Нивельзин стал прощаться, говоря, что был до глубины души тронут искренностью его расположения.

Глава четвертая

Нивельзин был из хорошей фамилии, имел порядочное состояние. Но он не принадлежал к высокой аристократии, не был даже и в родстве ни с одной из вельможеских фамилий. Бывая в свете, он попал в некоторые из первых домов Петербурга, но лишь в некоторые. В других он не бывал и довольно мало знал о них, – если не интересовался спросить; в те времена у него был один интерес – волокитство.

Ему не случилось тогда быть близким ни с кем из близких Илатонцева. Он знал этого аристократа за честного и доброго человека. Когда они встречались, они здоровались, иногда обменивались несколькими словами.

Великолепный швейцар сказал ему, что Виктор Львович не думает возвращаться в Петербург раньше нового года; но что Алина Константиновна в Петербурге и у себя. Не угодно ли ему пожаловать к Алине Константиновне, – может быть, от нее узнает он что-нибудь больше, хотя едва ли. – Кто Алина Константиновна? – Сестра покойной супруги Виктора Львовича, фрейлина Тенищева. Нивельзин вспомнил, что действительно есть на свете какая-то фрейлина Тенищева; что это за особа, он не умел вспомнить. – Вы говорите, что она едва ли знает больше вашего; да мне и не нужно знать ничего, кроме того, что Виктор Львович еще долго пробудет в деревне, – да того, где эта деревня, как адресовать письмо к нему; а это и вы скажете. – «Все равно, не угодно ли пожаловать к Алине Константиновне? – Они будут очень рады, и могут знать что-нибудь больше моего». – В самом деле, быть может.

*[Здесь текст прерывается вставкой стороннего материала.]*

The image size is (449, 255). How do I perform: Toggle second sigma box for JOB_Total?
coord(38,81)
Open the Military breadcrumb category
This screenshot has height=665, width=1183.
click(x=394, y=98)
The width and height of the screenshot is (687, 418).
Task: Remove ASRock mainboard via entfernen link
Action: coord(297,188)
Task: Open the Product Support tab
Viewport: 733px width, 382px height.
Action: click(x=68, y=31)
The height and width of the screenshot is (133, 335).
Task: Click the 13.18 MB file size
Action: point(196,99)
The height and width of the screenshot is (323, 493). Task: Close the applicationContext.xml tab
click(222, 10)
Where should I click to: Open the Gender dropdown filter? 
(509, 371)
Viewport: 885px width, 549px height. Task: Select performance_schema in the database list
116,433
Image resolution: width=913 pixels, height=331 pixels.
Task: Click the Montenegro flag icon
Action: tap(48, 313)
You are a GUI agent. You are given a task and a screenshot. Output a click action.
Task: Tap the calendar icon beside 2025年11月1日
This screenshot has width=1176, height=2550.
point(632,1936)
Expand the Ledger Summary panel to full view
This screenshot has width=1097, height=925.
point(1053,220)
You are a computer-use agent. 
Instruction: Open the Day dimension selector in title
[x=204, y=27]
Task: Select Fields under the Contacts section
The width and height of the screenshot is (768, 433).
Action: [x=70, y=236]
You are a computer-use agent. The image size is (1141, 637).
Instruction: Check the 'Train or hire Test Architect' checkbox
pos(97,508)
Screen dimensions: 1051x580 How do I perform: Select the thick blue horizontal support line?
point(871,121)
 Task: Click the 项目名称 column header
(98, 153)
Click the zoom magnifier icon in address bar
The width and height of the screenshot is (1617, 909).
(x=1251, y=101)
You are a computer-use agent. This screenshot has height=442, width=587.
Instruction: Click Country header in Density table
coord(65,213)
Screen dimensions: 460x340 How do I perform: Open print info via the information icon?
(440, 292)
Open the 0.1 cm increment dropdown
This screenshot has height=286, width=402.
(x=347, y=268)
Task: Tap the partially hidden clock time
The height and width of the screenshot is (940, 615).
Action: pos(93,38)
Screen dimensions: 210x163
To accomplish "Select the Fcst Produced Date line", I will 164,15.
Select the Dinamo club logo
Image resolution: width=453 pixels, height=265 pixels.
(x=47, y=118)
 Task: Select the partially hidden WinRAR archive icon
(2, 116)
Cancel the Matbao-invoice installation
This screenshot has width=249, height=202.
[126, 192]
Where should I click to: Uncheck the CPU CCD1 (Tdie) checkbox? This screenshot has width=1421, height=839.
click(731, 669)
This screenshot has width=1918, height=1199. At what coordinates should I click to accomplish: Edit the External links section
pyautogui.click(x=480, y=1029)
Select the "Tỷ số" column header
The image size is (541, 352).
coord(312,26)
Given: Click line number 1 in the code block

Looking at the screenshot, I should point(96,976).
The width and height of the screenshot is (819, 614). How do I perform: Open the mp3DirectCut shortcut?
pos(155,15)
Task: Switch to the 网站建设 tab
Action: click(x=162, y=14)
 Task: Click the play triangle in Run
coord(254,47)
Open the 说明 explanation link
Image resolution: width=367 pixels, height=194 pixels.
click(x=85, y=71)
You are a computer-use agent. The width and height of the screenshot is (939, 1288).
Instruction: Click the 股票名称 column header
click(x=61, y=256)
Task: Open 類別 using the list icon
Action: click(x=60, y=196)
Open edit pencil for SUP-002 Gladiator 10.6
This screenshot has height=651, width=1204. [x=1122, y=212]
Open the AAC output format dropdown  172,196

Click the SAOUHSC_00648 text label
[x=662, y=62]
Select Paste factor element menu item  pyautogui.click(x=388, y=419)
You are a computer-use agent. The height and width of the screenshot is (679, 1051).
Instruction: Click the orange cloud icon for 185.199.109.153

В передней было два лакея, по-видимому, даже порядочные люди, каким казался и швейцар. – «Доложите Алине Константиновне Тенищевой; скажите, что я хочу спросить…» – «Все равно, скажите ей; пожалуйте», – отвечал один из лакеев, а другой уже понес карточку Нивельзина. – «Неужели фрейлина Тенищева так любит гостей?» – подумал Нивельзин.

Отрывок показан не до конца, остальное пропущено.